#### [Selected excerpt]
******************************

(newbie) N-uples from list of lists
Hello,
i think it could be done by using itertools functions even if i can not
see the trick. i would like to have all available "n-uples" from each
list of lists.
example for a list of 3 lists, but i should also be able to handle any
numbers of items (any len(lol))
lol = (['a0', 'a1', 'a2'], ['b0', 'b1'], ['c0', 'c1', 'c2', 'c3'])
=>
[('a0', 'b0', 'c0'), ('a0', 'b0', 'c1'), ('a0', 'b0', 'c2'), ('a0',
'b0', 'c3'), ('a0', 'b1', 'c0'), ('a0', 'b1', 'c1'), ('a0', 'b1',
'c2'), ('a0', 'b1', 'c3'), ('a1', 'b0', 'c0'), ('a1', 'b0', 'c1'),
('a1', 'b0', 'c2'), ('a1', 'b0', 'c3'), ('a1', 'b1', 'c0'), ('a1',
'b1', 'c1'), ('a1', 'b1', 'c2'), ('a1', 'b1', 'c3'), ('a2', 'b0',
'c0'), ('a2', 'b0', 'c1'), ('a2', 'b0', 'c2'), ('a2', 'b0', 'c3'),
('a2', 'b1', 'c0'), ('a2', 'b1', 'c1'), ('a2', 'b1', 'c2'), ('a2',
'b1', 'c3')]
maybe tee(lol, len(lol)) can help ?

******************************

#### [Dataset excerpts]
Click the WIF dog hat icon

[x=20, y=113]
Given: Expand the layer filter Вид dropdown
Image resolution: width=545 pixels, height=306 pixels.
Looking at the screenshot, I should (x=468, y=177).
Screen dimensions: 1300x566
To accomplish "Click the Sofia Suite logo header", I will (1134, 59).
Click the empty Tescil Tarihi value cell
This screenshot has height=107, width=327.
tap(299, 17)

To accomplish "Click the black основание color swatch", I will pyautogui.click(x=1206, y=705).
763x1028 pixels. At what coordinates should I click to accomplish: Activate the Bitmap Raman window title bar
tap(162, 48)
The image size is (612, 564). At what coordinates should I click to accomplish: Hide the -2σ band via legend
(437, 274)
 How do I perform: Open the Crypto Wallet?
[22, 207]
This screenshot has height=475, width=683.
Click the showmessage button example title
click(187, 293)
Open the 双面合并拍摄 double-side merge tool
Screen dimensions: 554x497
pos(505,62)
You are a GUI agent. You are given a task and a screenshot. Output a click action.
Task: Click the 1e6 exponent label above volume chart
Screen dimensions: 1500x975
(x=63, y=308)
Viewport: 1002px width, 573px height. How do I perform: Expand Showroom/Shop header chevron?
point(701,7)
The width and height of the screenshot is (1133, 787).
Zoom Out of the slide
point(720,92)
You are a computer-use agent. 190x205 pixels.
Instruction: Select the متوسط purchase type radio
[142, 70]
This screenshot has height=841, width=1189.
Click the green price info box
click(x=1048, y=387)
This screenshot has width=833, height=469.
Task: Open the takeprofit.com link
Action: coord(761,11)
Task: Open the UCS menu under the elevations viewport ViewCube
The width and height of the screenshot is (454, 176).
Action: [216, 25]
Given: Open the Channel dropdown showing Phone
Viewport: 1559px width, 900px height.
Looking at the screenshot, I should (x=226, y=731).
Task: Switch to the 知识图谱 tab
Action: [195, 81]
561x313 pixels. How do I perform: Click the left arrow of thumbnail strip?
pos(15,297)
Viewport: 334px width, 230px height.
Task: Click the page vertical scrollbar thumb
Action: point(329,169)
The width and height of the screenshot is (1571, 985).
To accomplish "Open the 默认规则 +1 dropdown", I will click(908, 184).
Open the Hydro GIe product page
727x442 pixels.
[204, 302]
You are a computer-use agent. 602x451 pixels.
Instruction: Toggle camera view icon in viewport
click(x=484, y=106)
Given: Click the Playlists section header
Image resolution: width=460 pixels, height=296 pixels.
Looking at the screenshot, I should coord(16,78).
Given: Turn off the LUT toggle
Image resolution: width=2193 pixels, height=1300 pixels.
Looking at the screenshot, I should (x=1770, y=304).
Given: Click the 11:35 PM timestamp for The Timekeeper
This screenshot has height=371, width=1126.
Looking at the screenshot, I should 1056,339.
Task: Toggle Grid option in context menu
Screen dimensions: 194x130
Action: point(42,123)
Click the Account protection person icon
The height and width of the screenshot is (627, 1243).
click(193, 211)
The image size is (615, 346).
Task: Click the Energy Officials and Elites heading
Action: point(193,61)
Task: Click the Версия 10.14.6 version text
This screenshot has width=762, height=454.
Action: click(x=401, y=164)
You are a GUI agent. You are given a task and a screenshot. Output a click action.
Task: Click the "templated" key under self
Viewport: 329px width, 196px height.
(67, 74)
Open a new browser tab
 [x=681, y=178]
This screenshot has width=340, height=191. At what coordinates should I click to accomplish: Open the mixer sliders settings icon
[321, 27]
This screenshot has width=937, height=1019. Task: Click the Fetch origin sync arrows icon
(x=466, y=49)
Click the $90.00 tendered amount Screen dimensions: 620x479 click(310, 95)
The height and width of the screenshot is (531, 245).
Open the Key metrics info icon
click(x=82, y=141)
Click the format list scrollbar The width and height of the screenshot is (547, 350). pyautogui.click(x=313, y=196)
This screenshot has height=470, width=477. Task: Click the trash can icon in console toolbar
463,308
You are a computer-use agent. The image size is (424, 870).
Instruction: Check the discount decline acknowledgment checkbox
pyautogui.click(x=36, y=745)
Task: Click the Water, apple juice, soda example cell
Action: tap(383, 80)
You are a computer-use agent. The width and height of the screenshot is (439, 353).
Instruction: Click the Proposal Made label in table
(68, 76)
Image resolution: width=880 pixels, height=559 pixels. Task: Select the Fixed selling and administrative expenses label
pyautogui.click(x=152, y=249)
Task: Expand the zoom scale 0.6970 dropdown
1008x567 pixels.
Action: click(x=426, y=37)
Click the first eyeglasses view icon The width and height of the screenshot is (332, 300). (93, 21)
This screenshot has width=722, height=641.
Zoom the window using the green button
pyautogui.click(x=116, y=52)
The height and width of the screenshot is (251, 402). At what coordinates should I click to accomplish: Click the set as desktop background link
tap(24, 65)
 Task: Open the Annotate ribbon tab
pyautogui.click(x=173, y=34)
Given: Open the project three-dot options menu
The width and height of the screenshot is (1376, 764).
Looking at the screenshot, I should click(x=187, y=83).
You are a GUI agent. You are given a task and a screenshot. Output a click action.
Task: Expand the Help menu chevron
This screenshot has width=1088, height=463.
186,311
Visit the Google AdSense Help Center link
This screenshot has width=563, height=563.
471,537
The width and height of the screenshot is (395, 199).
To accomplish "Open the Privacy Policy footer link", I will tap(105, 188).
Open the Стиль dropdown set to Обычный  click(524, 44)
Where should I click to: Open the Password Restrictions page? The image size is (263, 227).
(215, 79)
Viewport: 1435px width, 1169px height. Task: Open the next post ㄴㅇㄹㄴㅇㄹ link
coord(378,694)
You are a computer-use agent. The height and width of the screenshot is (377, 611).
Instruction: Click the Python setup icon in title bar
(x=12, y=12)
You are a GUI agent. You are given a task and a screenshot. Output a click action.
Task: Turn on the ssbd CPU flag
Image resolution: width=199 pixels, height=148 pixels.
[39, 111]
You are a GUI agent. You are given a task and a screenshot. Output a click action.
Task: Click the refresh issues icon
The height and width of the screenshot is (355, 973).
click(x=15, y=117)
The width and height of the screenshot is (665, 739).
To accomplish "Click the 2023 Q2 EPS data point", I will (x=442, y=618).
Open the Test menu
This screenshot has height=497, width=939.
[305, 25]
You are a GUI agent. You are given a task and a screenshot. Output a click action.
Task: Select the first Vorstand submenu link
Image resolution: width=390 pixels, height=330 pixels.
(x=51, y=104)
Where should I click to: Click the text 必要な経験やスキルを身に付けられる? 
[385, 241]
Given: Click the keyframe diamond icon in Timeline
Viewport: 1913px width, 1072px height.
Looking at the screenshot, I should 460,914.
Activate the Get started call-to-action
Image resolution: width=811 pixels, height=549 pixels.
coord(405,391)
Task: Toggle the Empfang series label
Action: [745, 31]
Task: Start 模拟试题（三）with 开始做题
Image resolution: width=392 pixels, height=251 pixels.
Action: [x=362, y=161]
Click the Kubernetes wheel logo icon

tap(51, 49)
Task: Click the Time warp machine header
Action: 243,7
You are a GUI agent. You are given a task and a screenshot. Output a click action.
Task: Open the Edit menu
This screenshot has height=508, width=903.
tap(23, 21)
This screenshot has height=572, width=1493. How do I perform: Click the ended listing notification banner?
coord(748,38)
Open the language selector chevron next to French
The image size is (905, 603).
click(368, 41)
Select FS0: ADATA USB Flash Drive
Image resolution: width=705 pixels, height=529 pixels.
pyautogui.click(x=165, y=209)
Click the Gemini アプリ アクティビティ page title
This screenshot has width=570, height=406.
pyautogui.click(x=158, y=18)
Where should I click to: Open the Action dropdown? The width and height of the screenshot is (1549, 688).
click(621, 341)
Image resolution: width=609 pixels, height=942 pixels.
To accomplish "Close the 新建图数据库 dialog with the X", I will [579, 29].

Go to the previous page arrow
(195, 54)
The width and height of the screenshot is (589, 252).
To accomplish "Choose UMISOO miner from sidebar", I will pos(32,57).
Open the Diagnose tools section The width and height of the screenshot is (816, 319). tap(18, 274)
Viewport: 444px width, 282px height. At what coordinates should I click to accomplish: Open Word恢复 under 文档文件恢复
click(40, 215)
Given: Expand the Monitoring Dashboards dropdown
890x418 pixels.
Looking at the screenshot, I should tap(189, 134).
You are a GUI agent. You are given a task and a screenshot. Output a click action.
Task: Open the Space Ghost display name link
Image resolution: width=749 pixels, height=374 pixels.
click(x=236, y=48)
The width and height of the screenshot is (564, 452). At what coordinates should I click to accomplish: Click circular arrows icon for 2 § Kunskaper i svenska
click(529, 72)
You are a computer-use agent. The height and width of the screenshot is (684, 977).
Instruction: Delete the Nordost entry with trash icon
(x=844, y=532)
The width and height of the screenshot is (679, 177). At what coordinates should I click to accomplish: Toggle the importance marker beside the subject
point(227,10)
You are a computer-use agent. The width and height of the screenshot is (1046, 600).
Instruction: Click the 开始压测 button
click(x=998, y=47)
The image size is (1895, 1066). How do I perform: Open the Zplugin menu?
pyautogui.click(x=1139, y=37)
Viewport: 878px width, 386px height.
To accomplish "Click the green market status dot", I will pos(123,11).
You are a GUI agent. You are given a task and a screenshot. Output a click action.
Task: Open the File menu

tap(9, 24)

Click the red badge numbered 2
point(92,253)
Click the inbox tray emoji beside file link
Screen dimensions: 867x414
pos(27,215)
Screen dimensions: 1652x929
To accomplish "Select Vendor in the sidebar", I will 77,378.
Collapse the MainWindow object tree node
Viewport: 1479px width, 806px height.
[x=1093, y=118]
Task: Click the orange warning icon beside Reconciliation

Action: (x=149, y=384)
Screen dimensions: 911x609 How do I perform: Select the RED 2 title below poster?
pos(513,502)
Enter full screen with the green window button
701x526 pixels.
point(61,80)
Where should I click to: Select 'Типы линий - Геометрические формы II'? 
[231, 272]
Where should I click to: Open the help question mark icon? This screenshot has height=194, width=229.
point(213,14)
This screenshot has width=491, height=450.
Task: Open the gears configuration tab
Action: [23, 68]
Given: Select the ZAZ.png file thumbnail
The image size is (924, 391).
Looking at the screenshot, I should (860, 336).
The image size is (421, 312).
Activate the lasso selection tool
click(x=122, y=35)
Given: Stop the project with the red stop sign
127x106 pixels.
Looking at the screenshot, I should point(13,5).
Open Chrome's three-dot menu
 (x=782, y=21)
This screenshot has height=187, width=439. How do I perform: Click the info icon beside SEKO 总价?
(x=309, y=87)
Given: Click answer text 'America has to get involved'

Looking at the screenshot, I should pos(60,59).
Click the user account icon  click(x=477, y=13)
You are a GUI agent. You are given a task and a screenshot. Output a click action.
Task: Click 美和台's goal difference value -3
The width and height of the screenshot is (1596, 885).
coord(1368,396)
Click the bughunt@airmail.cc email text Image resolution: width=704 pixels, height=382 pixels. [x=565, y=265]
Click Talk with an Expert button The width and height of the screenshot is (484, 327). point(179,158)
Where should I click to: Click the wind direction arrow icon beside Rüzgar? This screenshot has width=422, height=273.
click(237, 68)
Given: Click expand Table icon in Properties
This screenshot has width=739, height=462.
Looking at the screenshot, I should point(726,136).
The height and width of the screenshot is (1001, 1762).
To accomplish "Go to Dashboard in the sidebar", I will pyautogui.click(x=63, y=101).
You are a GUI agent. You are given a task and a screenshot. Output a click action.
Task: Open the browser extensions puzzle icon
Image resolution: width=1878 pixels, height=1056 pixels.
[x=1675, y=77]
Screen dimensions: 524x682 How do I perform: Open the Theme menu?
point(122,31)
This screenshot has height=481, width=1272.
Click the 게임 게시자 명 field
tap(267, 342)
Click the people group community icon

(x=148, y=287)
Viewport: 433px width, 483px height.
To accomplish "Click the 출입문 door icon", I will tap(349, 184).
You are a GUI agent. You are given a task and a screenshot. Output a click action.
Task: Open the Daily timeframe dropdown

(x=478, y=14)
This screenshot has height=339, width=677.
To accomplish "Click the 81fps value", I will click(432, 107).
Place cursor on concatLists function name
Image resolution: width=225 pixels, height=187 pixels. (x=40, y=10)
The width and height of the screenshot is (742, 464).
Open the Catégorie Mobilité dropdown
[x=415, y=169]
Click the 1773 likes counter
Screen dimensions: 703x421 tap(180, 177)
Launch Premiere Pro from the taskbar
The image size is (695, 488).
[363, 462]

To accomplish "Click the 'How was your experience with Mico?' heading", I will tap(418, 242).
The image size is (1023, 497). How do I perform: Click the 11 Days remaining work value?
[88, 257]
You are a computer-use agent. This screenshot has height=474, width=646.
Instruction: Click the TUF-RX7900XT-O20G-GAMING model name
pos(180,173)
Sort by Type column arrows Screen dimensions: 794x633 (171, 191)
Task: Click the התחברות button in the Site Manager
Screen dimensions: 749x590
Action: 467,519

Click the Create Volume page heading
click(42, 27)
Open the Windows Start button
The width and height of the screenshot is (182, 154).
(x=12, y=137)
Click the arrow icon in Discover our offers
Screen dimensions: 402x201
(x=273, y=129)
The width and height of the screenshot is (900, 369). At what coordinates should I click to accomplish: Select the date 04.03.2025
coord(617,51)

******************************

Translate this sentence from the post about n-uples into Spanish: "i think it could be done by using itertools functions even if i can not see the trick." Nothing in the listing is needed here.

Creo que podría hacerse usando funciones de itertools, aunque no logro ver el truco.